Hi all. Just wanted to share a pic of my current canopy of autos. These girls are at 56 days today so have 2-3 more weeks minimum and continue to fill out and thicken up daily! Vicki, on the right, is GG and Xena, on the left, is Bruce Banner. Wanda, the lanky one in the background is White Widow, but that strain has always been larger and taken a few weeks longer to fill out than the other strains I've tried. The last WW I did yielded 8oz though, so I think it was worth the time. I even took it a week or so early so it wouldn't be so potent my buddies wouldn't smoke it with me.  Hope you enjoy the pic!


----------



## WeedHopper (Nov 25, 2020)

Looking good my friend.


----------



## MoNoXiDe (Dec 2, 2020)

Does the lights on the side really help? I see a couple LED's in the back.


----------



## WeedHopper (Dec 2, 2020)

It actually does help buds on the lower limbs. Ive done it with HOT5s.


----------



## MoNoXiDe (Dec 2, 2020)

I usually lollipop so much, I don't have much lowers.

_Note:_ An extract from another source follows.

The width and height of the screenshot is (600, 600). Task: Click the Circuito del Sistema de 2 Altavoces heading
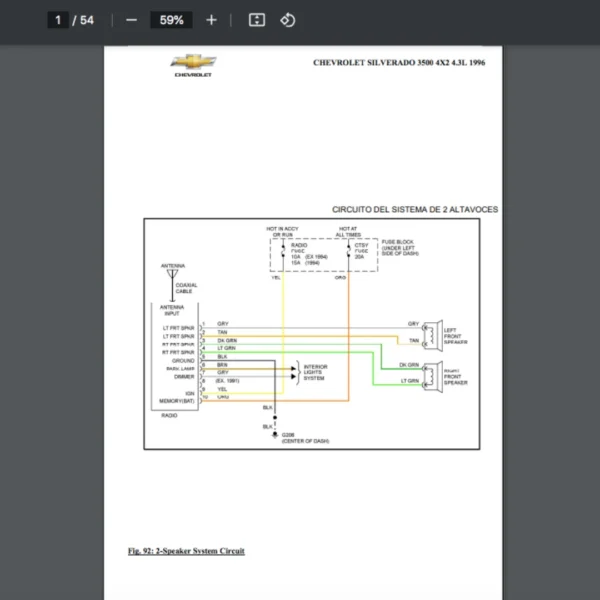coord(414,210)
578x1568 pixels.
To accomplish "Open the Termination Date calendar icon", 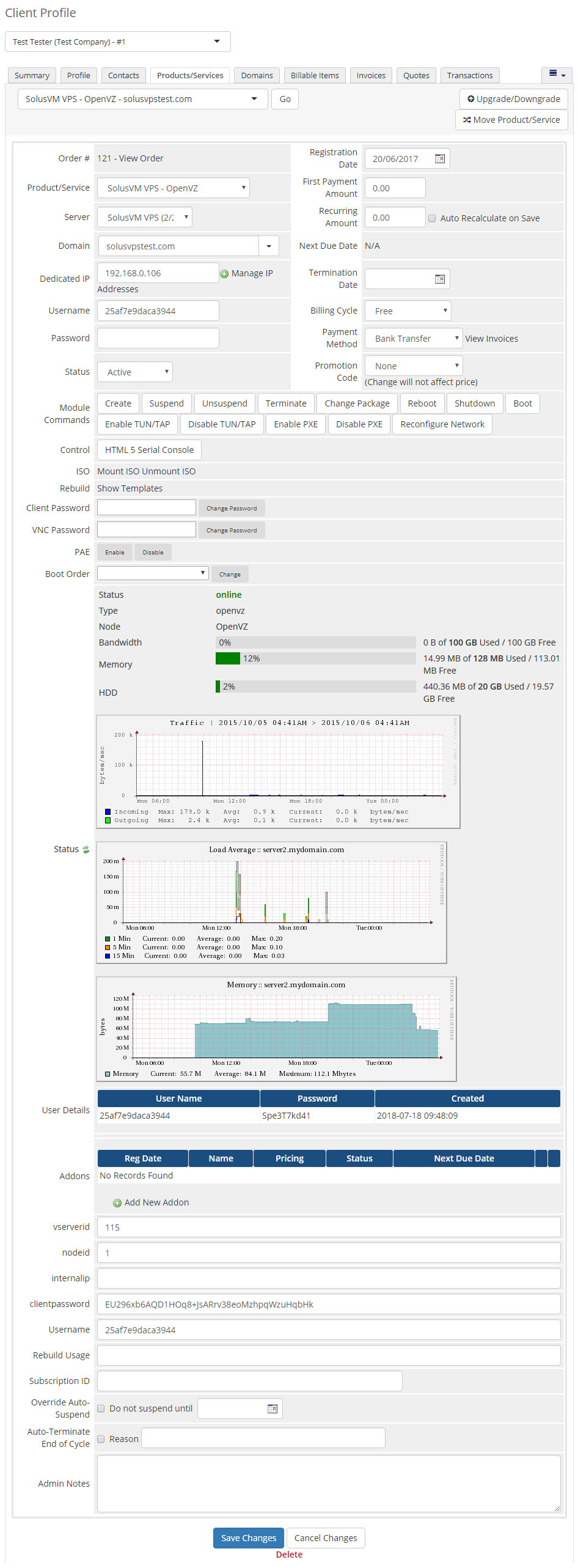I will coord(439,279).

Do you lollipop or just toss the light down there and let it go?


----------



## WeedHopper (Dec 2, 2020)

You talking to me or him?


----------



## Buffalo Ganj (Dec 2, 2020)

I saw an increase on the weight of the lower branches after I put them in, but this was back in between my first and second grow, and my grows overlap, so a lot of factors were changing quickly at that point. I do agree with WeedHopper though, and think they help thicken those lower buds just a little bit.


----------



## MoNoXiDe (Dec 2, 2020)

You sir.


----------



## Buffalo Ganj (Dec 2, 2020)

MoNoXiDe said:


> I usually lollipop so much, I don't have much lowers. Do you lollipop or just toss the light down there and let it go?


I generally just try to get the very lowest leech branches that I can see from the way things are arranged will never get to the point where they will reach the light. I really am kind of a minimalist when it comes to trimming my girls these days. If the fan leaves aren't clogging up the middle or cutting off the air flow I leave them alone as much as I can. Do a bit of LST, tying down branches and leaf tucking just trying to give the center room and keep the tops at the same height as much as I can.


----------



## WeedHopper (Dec 2, 2020)

Yesser they do make the buds on the lower branches bigger. And i only do that with plants i let grow as they are. I dont lollipop.


----------